Collection entries:

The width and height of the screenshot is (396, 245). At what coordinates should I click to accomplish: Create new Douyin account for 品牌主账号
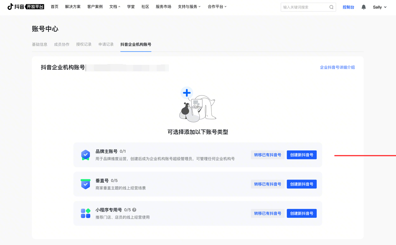pos(301,155)
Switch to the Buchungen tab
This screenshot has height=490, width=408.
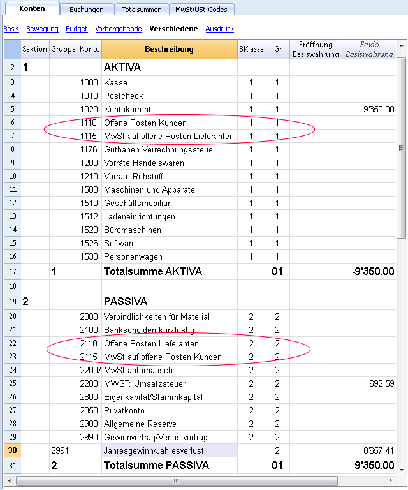[x=87, y=10]
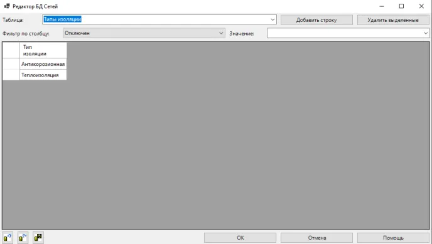Click the database redo icon
Image resolution: width=432 pixels, height=244 pixels.
coord(23,238)
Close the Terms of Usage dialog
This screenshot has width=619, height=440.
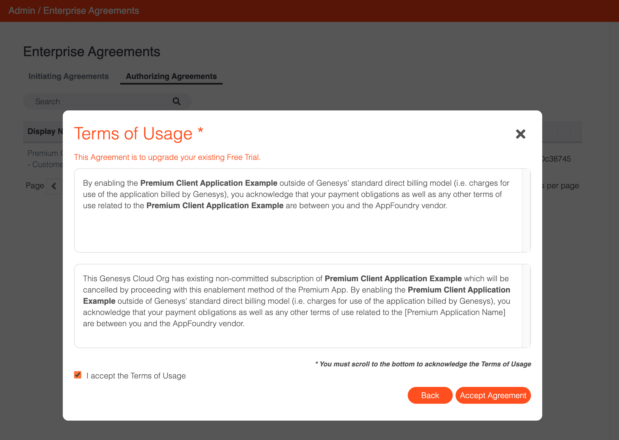(x=521, y=134)
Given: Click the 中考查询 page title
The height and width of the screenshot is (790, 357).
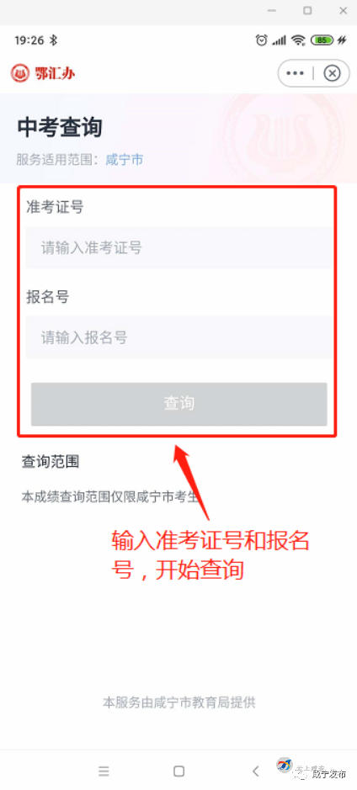Looking at the screenshot, I should (60, 128).
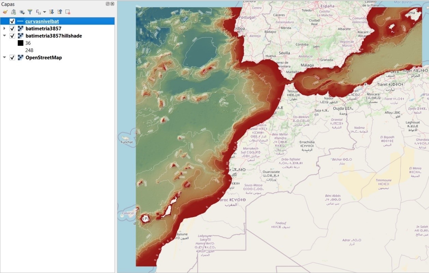Viewport: 429px width, 273px height.
Task: Click the black 36 legend swatch
Action: click(x=20, y=43)
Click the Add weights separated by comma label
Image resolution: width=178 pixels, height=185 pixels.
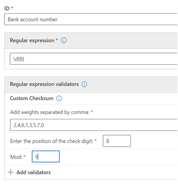tap(50, 112)

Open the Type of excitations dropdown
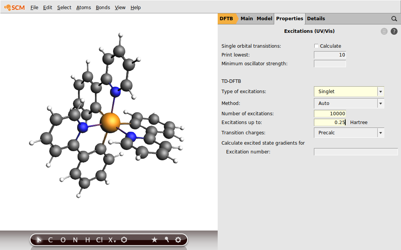[x=380, y=91]
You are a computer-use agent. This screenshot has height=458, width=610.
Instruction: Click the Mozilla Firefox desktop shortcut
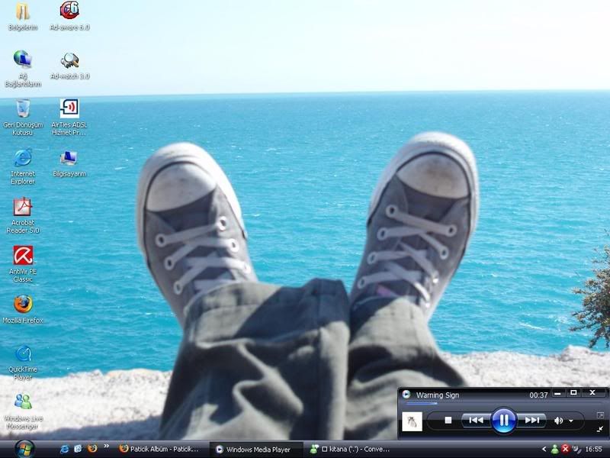[23, 305]
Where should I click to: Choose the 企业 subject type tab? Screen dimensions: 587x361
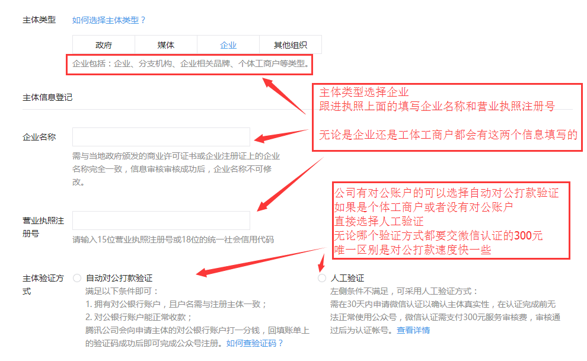click(228, 45)
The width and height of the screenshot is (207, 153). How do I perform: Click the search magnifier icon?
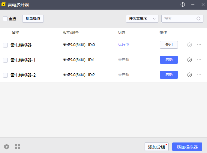(199, 19)
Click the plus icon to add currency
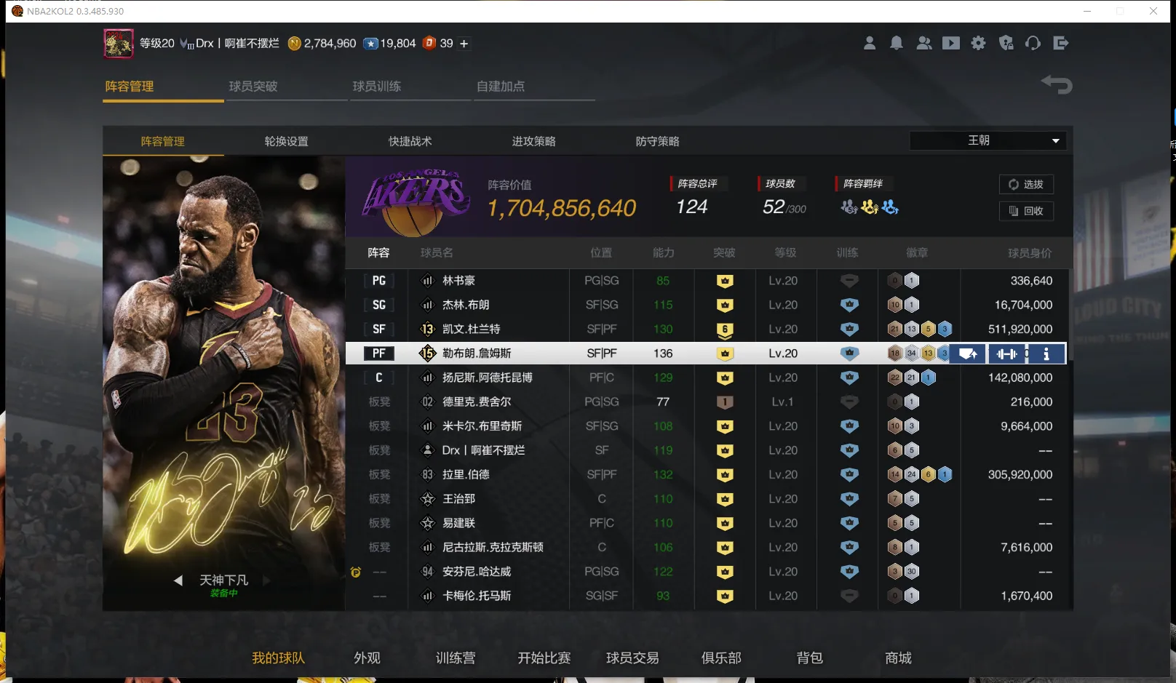Image resolution: width=1176 pixels, height=683 pixels. coord(464,44)

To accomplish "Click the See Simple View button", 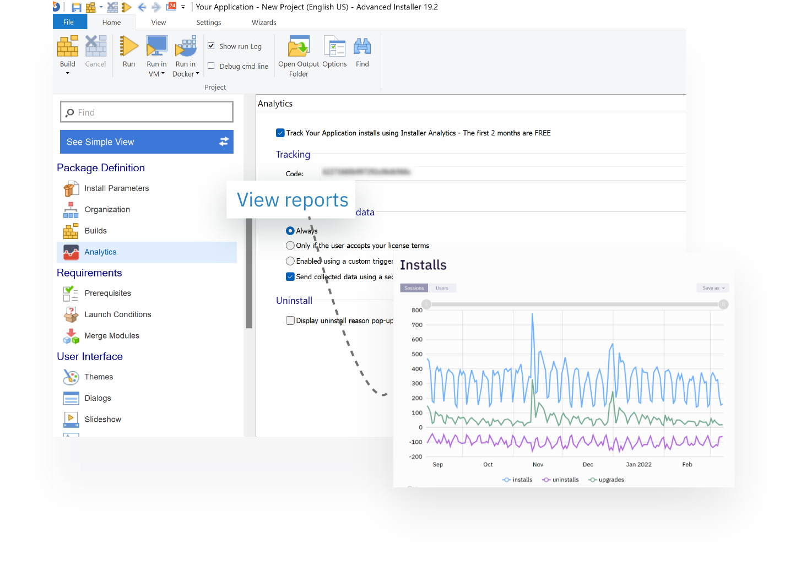I will tap(147, 142).
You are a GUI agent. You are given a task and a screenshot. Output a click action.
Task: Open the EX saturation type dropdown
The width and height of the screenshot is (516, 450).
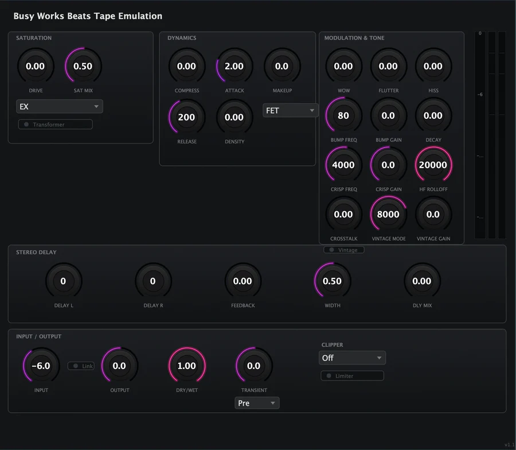60,106
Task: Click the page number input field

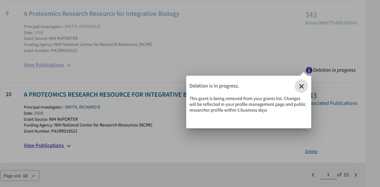Action: (x=328, y=175)
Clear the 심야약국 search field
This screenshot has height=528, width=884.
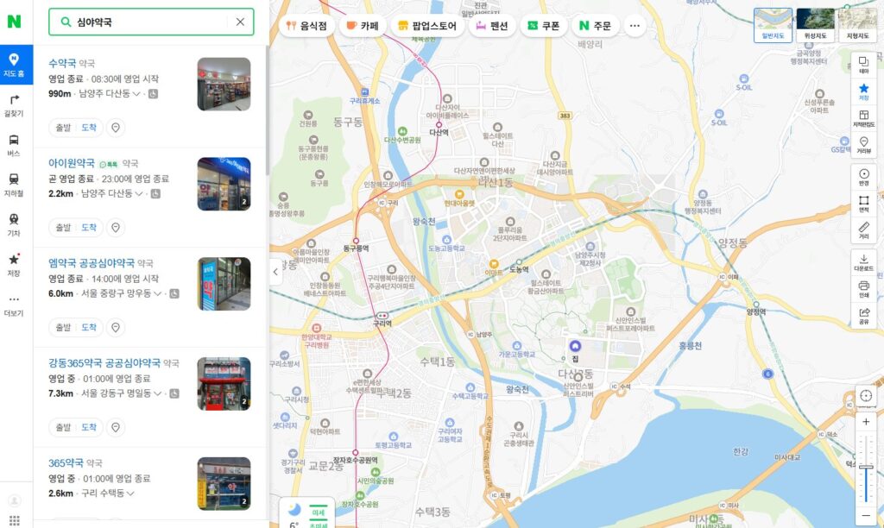(x=239, y=22)
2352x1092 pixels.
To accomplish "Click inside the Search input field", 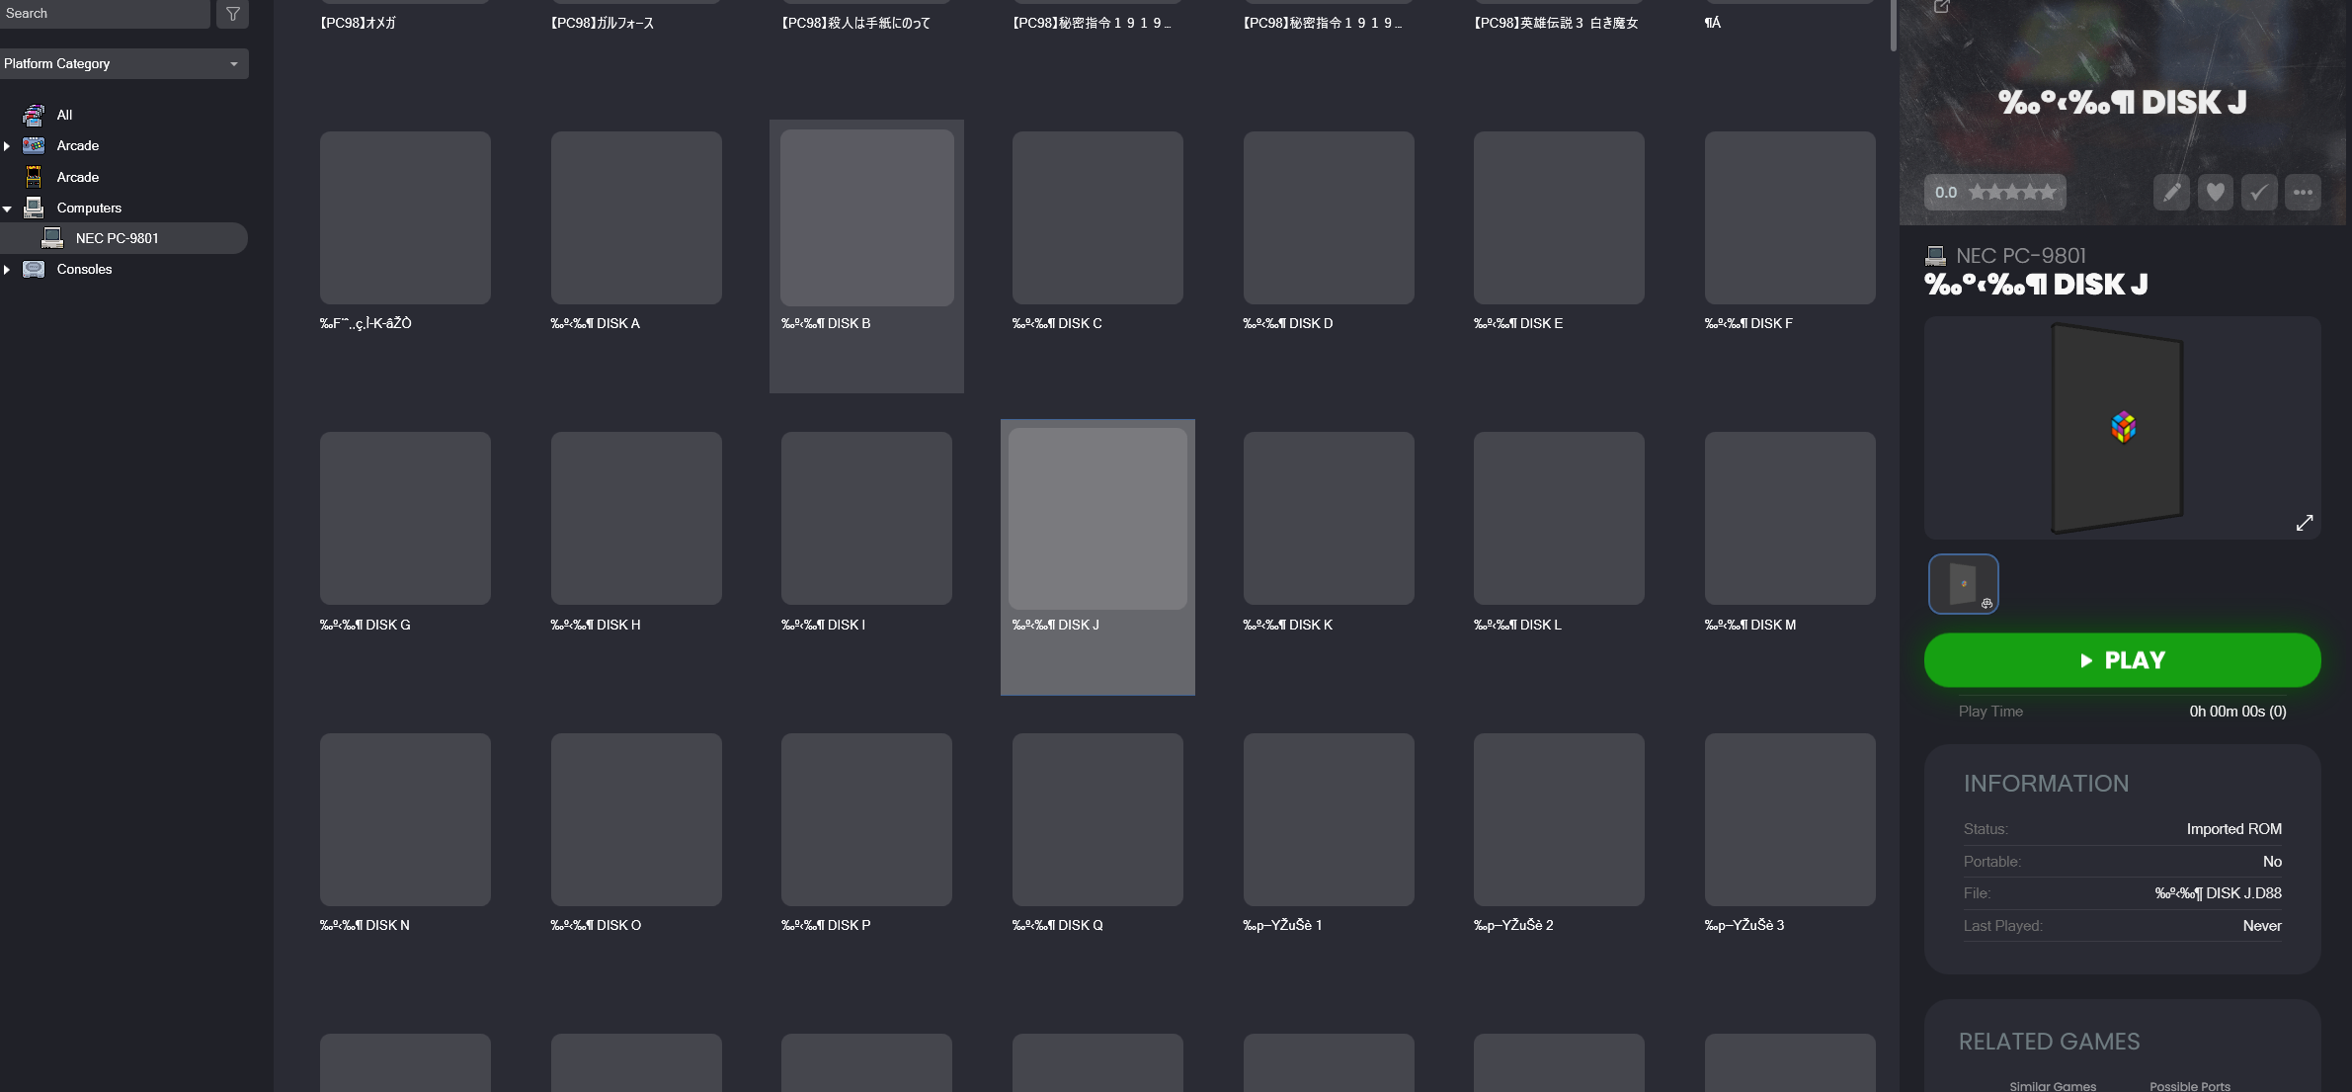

WHAT YOU SHOULD DO:
Report each line of the entries where the word "agent" occurs.

YOUR RESPONSE:
You are a computer-use agent. This screenshot has height=458, width=610.
You are a GUI agent. You are given a task and a screenshot. Output a click action.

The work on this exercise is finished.